■ **What to produce**: Could you rewrite the data below, swapping every "GUI agent" for "web agent" and leaving everything else untouched?

__________________________________________________

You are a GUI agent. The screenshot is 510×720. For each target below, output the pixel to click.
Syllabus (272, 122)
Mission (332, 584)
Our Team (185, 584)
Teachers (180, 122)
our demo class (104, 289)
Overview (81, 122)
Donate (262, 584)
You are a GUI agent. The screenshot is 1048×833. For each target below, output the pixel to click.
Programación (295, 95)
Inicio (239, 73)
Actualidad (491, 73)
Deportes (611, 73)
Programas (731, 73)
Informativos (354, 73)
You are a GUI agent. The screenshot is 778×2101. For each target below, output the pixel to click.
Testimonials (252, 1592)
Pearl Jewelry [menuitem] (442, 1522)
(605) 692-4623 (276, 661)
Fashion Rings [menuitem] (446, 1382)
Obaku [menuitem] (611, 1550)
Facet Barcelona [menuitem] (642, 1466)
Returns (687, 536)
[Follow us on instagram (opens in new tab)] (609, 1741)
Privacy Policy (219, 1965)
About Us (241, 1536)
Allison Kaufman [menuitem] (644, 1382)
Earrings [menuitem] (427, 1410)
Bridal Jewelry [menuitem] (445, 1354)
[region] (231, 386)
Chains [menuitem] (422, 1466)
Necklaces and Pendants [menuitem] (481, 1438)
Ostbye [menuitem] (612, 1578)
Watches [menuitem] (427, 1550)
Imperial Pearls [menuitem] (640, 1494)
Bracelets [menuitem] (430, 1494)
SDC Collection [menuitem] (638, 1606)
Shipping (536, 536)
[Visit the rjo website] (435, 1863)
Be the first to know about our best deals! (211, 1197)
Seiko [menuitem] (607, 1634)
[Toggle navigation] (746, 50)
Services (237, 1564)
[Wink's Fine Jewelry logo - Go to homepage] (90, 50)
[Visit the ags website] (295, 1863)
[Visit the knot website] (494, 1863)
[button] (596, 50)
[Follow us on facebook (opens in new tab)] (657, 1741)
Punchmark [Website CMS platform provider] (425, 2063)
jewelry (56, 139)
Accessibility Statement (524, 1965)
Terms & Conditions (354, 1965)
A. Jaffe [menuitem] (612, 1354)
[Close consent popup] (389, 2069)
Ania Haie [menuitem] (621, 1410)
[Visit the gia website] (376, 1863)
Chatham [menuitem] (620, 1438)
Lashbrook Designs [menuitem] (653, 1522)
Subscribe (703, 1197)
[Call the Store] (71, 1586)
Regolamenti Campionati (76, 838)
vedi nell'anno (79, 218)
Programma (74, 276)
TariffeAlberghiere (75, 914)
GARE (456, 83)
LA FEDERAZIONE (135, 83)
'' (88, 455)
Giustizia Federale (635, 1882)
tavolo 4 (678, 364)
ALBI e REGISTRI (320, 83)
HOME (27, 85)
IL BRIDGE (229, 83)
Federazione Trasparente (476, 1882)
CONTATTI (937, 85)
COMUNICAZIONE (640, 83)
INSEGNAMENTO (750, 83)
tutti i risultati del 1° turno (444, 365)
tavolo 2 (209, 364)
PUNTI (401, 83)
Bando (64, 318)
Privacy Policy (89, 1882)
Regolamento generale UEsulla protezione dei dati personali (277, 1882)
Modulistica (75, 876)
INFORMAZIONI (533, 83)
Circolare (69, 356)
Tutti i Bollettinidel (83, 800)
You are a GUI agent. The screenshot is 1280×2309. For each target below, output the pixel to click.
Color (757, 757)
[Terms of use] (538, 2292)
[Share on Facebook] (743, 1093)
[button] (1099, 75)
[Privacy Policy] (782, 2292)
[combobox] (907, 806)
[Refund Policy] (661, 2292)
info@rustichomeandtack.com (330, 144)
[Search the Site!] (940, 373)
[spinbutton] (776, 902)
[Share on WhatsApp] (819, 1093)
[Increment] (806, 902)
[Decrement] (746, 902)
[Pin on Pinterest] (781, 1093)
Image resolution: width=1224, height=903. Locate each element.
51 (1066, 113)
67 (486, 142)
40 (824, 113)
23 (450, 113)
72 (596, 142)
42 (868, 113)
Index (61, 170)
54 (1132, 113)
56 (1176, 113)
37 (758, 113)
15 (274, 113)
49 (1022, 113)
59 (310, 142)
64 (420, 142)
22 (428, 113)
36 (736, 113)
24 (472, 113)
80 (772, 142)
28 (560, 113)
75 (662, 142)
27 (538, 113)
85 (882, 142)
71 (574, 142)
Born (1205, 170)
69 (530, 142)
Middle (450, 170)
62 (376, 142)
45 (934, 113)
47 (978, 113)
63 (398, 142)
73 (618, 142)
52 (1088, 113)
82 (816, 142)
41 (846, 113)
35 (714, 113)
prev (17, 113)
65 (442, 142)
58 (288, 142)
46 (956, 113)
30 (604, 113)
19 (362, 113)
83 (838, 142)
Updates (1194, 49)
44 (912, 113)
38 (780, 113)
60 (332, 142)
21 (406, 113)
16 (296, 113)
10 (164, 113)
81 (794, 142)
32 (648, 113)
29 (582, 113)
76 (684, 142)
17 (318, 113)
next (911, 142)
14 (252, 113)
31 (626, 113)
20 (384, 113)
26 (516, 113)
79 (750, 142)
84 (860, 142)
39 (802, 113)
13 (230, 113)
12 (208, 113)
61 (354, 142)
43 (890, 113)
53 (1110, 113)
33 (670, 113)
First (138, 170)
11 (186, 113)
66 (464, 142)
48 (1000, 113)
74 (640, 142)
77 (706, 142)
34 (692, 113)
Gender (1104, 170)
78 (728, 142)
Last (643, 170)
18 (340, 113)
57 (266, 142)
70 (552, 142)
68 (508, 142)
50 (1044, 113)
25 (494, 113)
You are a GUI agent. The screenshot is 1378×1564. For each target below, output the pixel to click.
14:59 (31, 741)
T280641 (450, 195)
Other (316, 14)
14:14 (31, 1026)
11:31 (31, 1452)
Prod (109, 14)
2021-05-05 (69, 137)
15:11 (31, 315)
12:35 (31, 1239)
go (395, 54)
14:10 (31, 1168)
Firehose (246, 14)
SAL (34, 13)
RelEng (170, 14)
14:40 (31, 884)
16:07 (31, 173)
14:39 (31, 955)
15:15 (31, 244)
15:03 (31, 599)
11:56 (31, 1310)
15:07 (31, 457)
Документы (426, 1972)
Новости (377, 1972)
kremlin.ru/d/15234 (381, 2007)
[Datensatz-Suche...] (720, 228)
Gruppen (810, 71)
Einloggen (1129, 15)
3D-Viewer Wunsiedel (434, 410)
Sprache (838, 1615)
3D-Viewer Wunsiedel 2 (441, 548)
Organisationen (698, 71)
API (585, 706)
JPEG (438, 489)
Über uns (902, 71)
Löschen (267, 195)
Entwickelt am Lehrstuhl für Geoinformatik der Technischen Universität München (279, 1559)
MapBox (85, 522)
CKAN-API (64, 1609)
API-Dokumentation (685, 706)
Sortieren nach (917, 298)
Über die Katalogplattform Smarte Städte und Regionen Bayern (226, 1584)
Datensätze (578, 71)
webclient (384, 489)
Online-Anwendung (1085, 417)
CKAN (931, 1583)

__________________________________________________

■ **Exercise solution**:
You are a web agent. The screenshot is 510×720. For each target below, output the pixel to click.
Syllabus (272, 122)
Mission (332, 584)
Our Team (185, 584)
Teachers (180, 122)
our demo class (104, 289)
Overview (81, 122)
Donate (262, 584)
You are a web agent. The screenshot is 1048×833. For each target below, output the pixel to click.
Programación (295, 95)
Inicio (239, 73)
Actualidad (491, 73)
Deportes (611, 73)
Programas (731, 73)
Informativos (354, 73)
You are a web agent. The screenshot is 778×2101. For each target below, output the pixel to click.
Testimonials (252, 1592)
Pearl Jewelry [menuitem] (442, 1522)
(605) 692-4623 (276, 661)
Fashion Rings [menuitem] (446, 1382)
Obaku [menuitem] (611, 1550)
Facet Barcelona [menuitem] (642, 1466)
Returns (687, 536)
[Follow us on instagram (opens in new tab)] (609, 1741)
Privacy Policy (219, 1965)
About Us (241, 1536)
Allison Kaufman [menuitem] (644, 1382)
Earrings [menuitem] (427, 1410)
Bridal Jewelry [menuitem] (445, 1354)
[region] (231, 386)
Chains [menuitem] (422, 1466)
Necklaces and Pendants [menuitem] (481, 1438)
Ostbye [menuitem] (612, 1578)
Watches [menuitem] (427, 1550)
Imperial Pearls [menuitem] (640, 1494)
Bracelets [menuitem] (430, 1494)
SDC Collection [menuitem] (638, 1606)
Shipping (536, 536)
[Visit the rjo website] (435, 1863)
Be the first to know about our best deals! (211, 1197)
Seiko [menuitem] (607, 1634)
[Toggle navigation] (746, 50)
Services (237, 1564)
[Wink's Fine Jewelry logo - Go to homepage] (90, 50)
[Visit the ags website] (295, 1863)
[Visit the knot website] (494, 1863)
[button] (596, 50)
[Follow us on facebook (opens in new tab)] (657, 1741)
Punchmark [Website CMS platform provider] (425, 2063)
jewelry (56, 139)
Accessibility Statement (524, 1965)
Terms & Conditions (354, 1965)
A. Jaffe [menuitem] (612, 1354)
[Close consent popup] (389, 2069)
Ania Haie [menuitem] (621, 1410)
[Visit the gia website] (376, 1863)
Chatham [menuitem] (620, 1438)
Lashbrook Designs [menuitem] (653, 1522)
Subscribe (703, 1197)
[Call the Store] (71, 1586)
Regolamenti Campionati (76, 838)
vedi nell'anno (79, 218)
Programma (74, 276)
TariffeAlberghiere (75, 914)
GARE (456, 83)
LA FEDERAZIONE (135, 83)
'' (88, 455)
Giustizia Federale (635, 1882)
tavolo 4 (678, 364)
ALBI e REGISTRI (320, 83)
HOME (27, 85)
IL BRIDGE (229, 83)
Federazione Trasparente (476, 1882)
CONTATTI (937, 85)
COMUNICAZIONE (640, 83)
INSEGNAMENTO (750, 83)
tutti i risultati del 1° turno (444, 365)
tavolo 2 (209, 364)
PUNTI (401, 83)
Bando (64, 318)
Privacy Policy (89, 1882)
Regolamento generale UEsulla protezione dei dati personali (277, 1882)
Modulistica (75, 876)
INFORMAZIONI (533, 83)
Circolare (69, 356)
Tutti i Bollettinidel (83, 800)
You are a web agent. The screenshot is 1280×2309. For each target below, output the pixel to click.
Color (757, 757)
[Terms of use] (538, 2292)
[Share on Facebook] (743, 1093)
[button] (1099, 75)
[Privacy Policy] (782, 2292)
[combobox] (907, 806)
[Refund Policy] (661, 2292)
info@rustichomeandtack.com (330, 144)
[Search the Site!] (940, 373)
[spinbutton] (776, 902)
[Share on WhatsApp] (819, 1093)
[Increment] (806, 902)
[Decrement] (746, 902)
[Pin on Pinterest] (781, 1093)
Image resolution: width=1224, height=903. Locate each element.
51 (1066, 113)
67 (486, 142)
40 (824, 113)
23 (450, 113)
72 (596, 142)
42 (868, 113)
Index (61, 170)
54 (1132, 113)
56 (1176, 113)
37 (758, 113)
15 (274, 113)
49 (1022, 113)
59 (310, 142)
64 (420, 142)
22 (428, 113)
36 (736, 113)
24 (472, 113)
80 (772, 142)
28 (560, 113)
75 (662, 142)
27 (538, 113)
85 (882, 142)
71 (574, 142)
Born (1205, 170)
69 (530, 142)
Middle (450, 170)
62 (376, 142)
45 (934, 113)
47 (978, 113)
63 (398, 142)
73 (618, 142)
52 (1088, 113)
82 (816, 142)
41 (846, 113)
35 (714, 113)
prev (17, 113)
65 (442, 142)
58 (288, 142)
46 (956, 113)
30 (604, 113)
19 (362, 113)
83 (838, 142)
Updates (1194, 49)
44 (912, 113)
38 (780, 113)
60 (332, 142)
21 (406, 113)
16 (296, 113)
10 (164, 113)
81 (794, 142)
32 (648, 113)
29 (582, 113)
76 (684, 142)
17 (318, 113)
next (911, 142)
14 (252, 113)
31 (626, 113)
20 (384, 113)
26 (516, 113)
79 (750, 142)
84 (860, 142)
39 (802, 113)
13 (230, 113)
12 (208, 113)
61 (354, 142)
43 (890, 113)
53 (1110, 113)
33 (670, 113)
First (138, 170)
11 (186, 113)
66 (464, 142)
48 (1000, 113)
74 (640, 142)
77 (706, 142)
34 (692, 113)
Gender (1104, 170)
78 (728, 142)
Last (643, 170)
18 (340, 113)
57 (266, 142)
70 (552, 142)
68 (508, 142)
50 (1044, 113)
25 (494, 113)
You are a web agent. The screenshot is 1378×1564. For each target below, output the pixel to click.
14:59 (31, 741)
T280641 (450, 195)
Other (316, 14)
14:14 (31, 1026)
11:31 (31, 1452)
Prod (109, 14)
2021-05-05 (69, 137)
15:11 (31, 315)
12:35 (31, 1239)
go (395, 54)
14:10 (31, 1168)
Firehose (246, 14)
SAL (34, 13)
RelEng (170, 14)
14:40 (31, 884)
16:07 (31, 173)
14:39 (31, 955)
15:15 (31, 244)
15:03 (31, 599)
11:56 (31, 1310)
15:07 (31, 457)
Документы (426, 1972)
Новости (377, 1972)
kremlin.ru/d/15234 (381, 2007)
[Datensatz-Suche...] (720, 228)
Gruppen (810, 71)
Einloggen (1129, 15)
3D-Viewer Wunsiedel (434, 410)
Sprache (838, 1615)
3D-Viewer Wunsiedel 2 (441, 548)
Organisationen (698, 71)
API (585, 706)
JPEG (438, 489)
Über uns (902, 71)
Löschen (267, 195)
Entwickelt am Lehrstuhl für Geoinformatik der Technischen Universität München (279, 1559)
MapBox (85, 522)
CKAN-API (64, 1609)
API-Dokumentation (685, 706)
Sortieren nach (917, 298)
Über die Katalogplattform Smarte Städte und Regionen Bayern (226, 1584)
Datensätze (578, 71)
webclient (384, 489)
Online-Anwendung (1085, 417)
CKAN (931, 1583)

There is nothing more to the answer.